#### Data supplied

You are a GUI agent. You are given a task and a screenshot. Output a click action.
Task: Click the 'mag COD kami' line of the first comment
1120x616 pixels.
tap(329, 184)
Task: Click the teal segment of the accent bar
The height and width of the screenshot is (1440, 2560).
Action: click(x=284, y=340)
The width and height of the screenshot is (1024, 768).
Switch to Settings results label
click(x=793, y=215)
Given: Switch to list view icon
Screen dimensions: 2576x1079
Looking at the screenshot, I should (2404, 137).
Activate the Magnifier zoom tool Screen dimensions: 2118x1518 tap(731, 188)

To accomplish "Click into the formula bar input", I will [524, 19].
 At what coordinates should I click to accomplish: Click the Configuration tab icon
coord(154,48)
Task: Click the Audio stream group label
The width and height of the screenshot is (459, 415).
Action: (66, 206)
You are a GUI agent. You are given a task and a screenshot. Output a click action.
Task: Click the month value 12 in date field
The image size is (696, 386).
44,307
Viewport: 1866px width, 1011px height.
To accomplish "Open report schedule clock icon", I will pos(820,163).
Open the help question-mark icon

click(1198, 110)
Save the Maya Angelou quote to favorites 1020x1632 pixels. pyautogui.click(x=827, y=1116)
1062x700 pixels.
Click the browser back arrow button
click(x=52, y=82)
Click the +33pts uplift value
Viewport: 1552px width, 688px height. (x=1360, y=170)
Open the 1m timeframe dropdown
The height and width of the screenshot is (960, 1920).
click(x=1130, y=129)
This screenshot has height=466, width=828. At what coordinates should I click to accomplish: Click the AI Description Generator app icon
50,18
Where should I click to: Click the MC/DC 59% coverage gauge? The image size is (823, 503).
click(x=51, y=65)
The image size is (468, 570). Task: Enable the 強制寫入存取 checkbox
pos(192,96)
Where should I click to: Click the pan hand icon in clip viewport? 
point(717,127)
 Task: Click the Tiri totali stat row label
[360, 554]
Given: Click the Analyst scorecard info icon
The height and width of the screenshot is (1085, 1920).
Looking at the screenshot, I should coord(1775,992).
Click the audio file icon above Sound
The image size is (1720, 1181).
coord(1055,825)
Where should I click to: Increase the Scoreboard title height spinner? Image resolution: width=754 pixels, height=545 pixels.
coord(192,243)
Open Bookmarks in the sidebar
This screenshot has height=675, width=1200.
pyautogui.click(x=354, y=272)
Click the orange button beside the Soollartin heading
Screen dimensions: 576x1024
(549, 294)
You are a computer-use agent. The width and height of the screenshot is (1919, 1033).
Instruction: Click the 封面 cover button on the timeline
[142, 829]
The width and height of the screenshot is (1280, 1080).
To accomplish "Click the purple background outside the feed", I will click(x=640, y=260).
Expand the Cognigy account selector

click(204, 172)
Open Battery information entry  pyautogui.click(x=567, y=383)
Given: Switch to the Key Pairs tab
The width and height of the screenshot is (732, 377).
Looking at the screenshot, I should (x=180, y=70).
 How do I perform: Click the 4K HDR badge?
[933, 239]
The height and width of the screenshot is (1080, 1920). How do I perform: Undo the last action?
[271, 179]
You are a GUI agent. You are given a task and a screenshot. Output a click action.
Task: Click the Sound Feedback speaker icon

########

■ **The problem**: Count the lines in the entries above that contain the string "what", with case counting. Reply with the number alone.

■ **The solution**: 2